[Work required] Rewrite the part of the entries that opens with the line containing "Screen dimensions: 1920x1080" and closes with the line containing "Action: (319, 315)", changing "folder" to "directory" and leaving everything else unchanged.

# Start of Data provided

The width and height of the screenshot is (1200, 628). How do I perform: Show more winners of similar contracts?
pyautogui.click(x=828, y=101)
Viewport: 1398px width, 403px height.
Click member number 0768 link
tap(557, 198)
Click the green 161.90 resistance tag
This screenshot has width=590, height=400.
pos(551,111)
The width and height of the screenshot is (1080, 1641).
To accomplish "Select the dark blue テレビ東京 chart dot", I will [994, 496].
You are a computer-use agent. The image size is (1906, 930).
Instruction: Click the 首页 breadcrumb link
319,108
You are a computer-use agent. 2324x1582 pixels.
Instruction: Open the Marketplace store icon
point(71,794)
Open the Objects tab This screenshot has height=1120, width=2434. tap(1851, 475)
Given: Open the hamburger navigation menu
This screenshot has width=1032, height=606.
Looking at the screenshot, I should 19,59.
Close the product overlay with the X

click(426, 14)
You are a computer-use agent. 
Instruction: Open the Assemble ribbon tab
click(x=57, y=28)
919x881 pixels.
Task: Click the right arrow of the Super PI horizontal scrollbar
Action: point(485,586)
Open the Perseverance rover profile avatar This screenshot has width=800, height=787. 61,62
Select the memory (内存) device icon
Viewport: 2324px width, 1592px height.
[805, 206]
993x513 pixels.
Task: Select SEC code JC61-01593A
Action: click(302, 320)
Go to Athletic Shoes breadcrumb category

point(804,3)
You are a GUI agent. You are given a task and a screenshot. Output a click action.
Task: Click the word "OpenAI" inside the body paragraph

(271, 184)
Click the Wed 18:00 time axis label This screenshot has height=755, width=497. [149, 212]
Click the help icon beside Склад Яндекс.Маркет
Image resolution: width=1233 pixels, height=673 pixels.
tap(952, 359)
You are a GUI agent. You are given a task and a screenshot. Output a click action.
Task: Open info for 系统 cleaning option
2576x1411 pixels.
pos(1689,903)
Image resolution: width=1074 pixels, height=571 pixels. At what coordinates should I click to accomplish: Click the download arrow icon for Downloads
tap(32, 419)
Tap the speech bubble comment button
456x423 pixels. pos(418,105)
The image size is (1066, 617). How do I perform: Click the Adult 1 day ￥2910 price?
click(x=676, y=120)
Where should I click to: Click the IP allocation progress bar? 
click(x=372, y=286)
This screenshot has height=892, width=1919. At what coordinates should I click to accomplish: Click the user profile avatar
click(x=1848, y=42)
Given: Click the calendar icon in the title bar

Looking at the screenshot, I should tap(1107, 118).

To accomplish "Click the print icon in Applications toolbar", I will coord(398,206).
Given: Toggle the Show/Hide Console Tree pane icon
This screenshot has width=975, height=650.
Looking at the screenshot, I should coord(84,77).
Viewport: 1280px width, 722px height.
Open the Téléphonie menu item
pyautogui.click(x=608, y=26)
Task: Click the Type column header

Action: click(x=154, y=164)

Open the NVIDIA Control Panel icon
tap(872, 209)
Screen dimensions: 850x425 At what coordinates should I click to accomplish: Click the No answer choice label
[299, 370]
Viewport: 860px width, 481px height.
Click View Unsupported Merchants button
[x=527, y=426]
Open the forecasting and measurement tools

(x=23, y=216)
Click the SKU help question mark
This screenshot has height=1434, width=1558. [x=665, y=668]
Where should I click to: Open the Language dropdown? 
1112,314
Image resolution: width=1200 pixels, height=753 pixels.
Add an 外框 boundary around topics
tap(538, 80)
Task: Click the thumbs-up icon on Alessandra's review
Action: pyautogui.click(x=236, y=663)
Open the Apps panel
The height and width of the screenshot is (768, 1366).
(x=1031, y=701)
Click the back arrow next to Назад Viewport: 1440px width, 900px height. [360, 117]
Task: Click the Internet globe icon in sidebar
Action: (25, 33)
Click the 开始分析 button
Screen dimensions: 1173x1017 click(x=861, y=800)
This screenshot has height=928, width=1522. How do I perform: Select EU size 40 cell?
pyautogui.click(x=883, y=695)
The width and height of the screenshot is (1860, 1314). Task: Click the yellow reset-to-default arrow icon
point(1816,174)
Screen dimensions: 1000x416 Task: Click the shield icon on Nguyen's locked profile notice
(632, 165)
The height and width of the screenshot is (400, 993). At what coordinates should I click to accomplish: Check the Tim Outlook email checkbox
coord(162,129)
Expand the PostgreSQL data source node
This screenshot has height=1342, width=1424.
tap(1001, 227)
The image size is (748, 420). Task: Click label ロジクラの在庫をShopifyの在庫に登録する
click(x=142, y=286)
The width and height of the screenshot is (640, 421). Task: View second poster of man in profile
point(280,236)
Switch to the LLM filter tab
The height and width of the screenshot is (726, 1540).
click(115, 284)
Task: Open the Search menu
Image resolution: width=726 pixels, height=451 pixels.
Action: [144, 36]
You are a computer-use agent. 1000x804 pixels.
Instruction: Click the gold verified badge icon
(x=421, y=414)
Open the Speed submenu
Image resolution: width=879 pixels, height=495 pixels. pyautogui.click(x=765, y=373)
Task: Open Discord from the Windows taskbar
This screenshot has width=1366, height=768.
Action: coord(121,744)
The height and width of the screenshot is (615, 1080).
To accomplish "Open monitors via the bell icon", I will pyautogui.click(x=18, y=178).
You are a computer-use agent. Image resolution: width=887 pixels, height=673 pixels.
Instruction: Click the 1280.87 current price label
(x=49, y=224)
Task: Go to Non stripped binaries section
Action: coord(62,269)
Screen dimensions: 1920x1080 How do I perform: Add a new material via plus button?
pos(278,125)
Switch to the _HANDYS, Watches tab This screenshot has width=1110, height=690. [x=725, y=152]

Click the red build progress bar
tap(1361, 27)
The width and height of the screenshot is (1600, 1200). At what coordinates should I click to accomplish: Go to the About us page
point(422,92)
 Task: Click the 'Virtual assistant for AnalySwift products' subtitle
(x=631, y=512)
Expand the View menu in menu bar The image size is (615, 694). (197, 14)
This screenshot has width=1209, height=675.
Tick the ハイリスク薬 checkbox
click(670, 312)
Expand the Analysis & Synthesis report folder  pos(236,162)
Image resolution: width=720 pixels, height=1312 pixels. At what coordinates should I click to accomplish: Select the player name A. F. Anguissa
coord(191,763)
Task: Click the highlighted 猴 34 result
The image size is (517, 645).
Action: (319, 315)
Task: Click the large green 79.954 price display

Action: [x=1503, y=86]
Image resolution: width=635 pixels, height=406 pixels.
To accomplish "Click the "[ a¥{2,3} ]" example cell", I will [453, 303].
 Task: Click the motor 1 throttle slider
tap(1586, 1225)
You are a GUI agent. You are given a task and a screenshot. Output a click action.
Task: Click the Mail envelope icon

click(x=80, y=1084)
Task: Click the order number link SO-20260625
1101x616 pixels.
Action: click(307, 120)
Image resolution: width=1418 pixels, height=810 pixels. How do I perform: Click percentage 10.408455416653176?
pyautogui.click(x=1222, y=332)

# End of Data provided

[Complete output]
Screen dimensions: 1920x1080 How do I perform: Add a new material via plus button?
pos(278,125)
Switch to the _HANDYS, Watches tab This screenshot has width=1110, height=690. [x=725, y=152]

Click the red build progress bar
tap(1361, 27)
The width and height of the screenshot is (1600, 1200). At what coordinates should I click to accomplish: Go to the About us page
point(422,92)
 Task: Click the 'Virtual assistant for AnalySwift products' subtitle
(x=631, y=512)
Expand the View menu in menu bar The image size is (615, 694). (197, 14)
This screenshot has width=1209, height=675.
Tick the ハイリスク薬 checkbox
click(670, 312)
Expand the Analysis & Synthesis report directory  pos(236,162)
Image resolution: width=720 pixels, height=1312 pixels. At what coordinates should I click to accomplish: Select the player name A. F. Anguissa
coord(191,763)
Task: Click the highlighted 猴 34 result
The image size is (517, 645).
Action: (319, 315)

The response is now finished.